Continual model of magnetic dynamics for antiferromagnetic particles in analyzing size effects on Morin transition in hematite nanoparticles
Alternative explanation to the effect of disappearance of the Morin transition on hematite nanoparticles with their size decreasing is proposed basing on an idea of the predominant role of the shape anisotropy for nanosize particles. Three types of the magnetic structure of hematite nanoparticles with various sizes are found by Mössbauer spectroscopy: coexistence of the well-pronounced antiferromagnetic and weakly ferromagnetic phases for particles with average diameters of about 55 nm, non-uniform distribution of the magnetization axes which concentrate on the vicinity of the basal plane (111) for prolonged particles with cross sections of about 20 nm, and uniform distribution of the easy axes in regard to the crystalline directions for 3-nm particles. Description of the temperature evolution of experimental data within novel model of the magnetic dynamics for antiferromagnetic particles which accounts the exchange, relativistic, and anisotropy interactions is provided, and the structural as well as energy characteristics of the studied systems are reconstructed.

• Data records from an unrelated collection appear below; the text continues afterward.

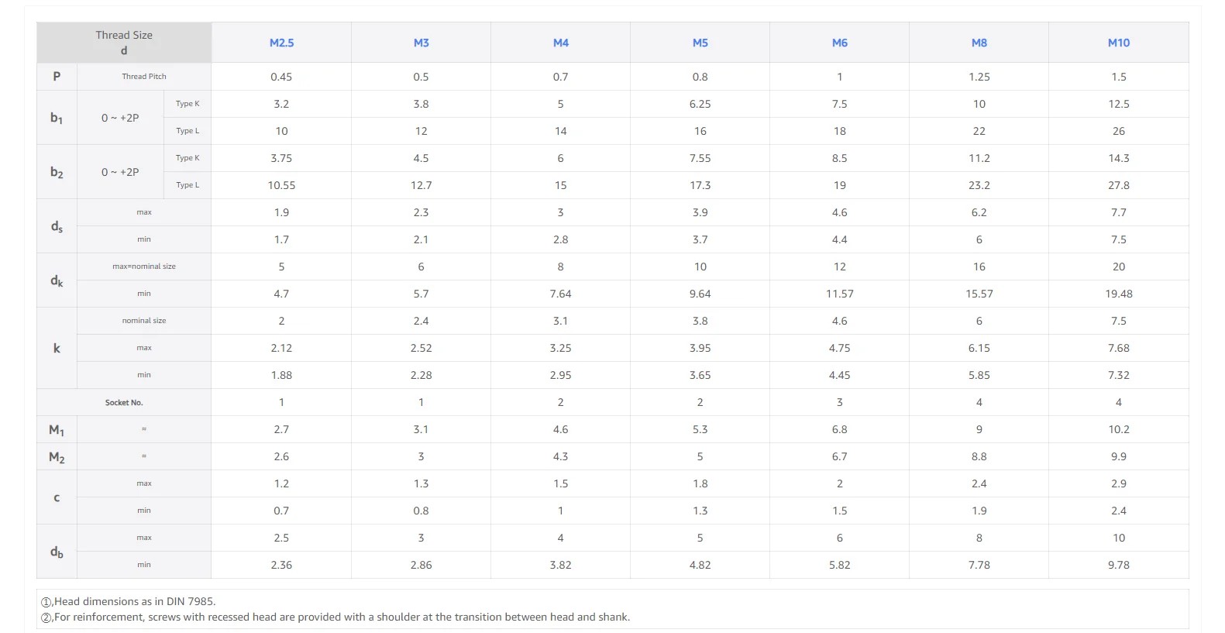Click the M2.5 b2 Type L value 10.55
1225x633 pixels.
[281, 185]
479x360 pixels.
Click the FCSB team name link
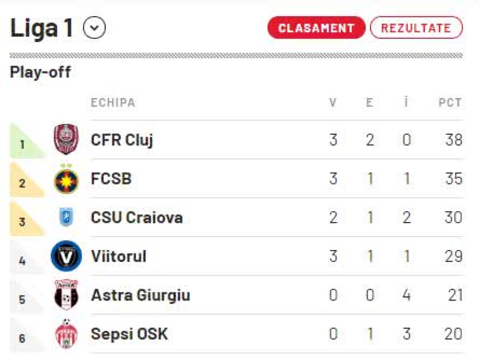point(112,179)
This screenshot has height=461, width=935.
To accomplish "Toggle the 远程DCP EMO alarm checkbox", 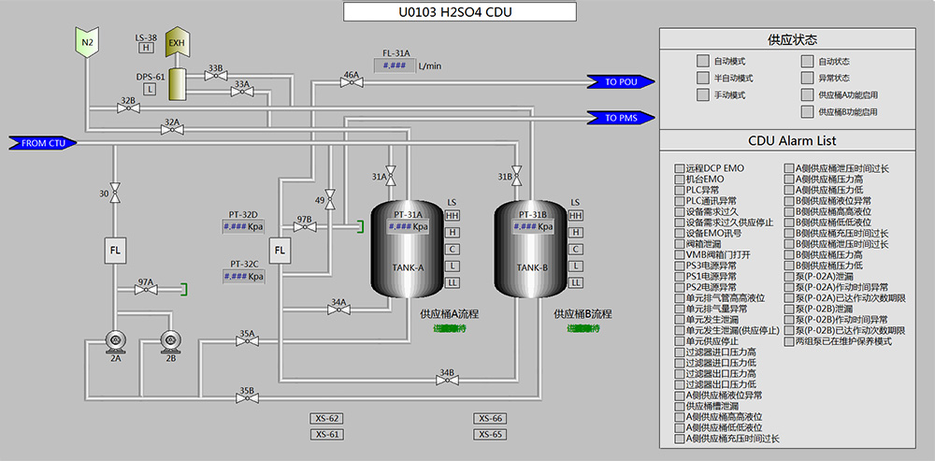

KeywordsHematite nanoparticles Magnetic dynamics Exchange interaction Dzyaloshinskii–Moriya interaction Shape anisotropy Mössbauer spectroscopy
Authors thank Prof. J. Litterst and Dr. M. Kracken at the Technical University of Braunschweig for the experimental spectra of dextran-coated nanoparticles.
Experimental part of this work (section “Samples and experiment”) was supported by the Russian Ministry for Education and Science, project no. 14.587.21.0027. Theoretical and calculation part (section “Results of analysis”) was carried out under Program of Federal Agency for Scientific Organizations of Russia.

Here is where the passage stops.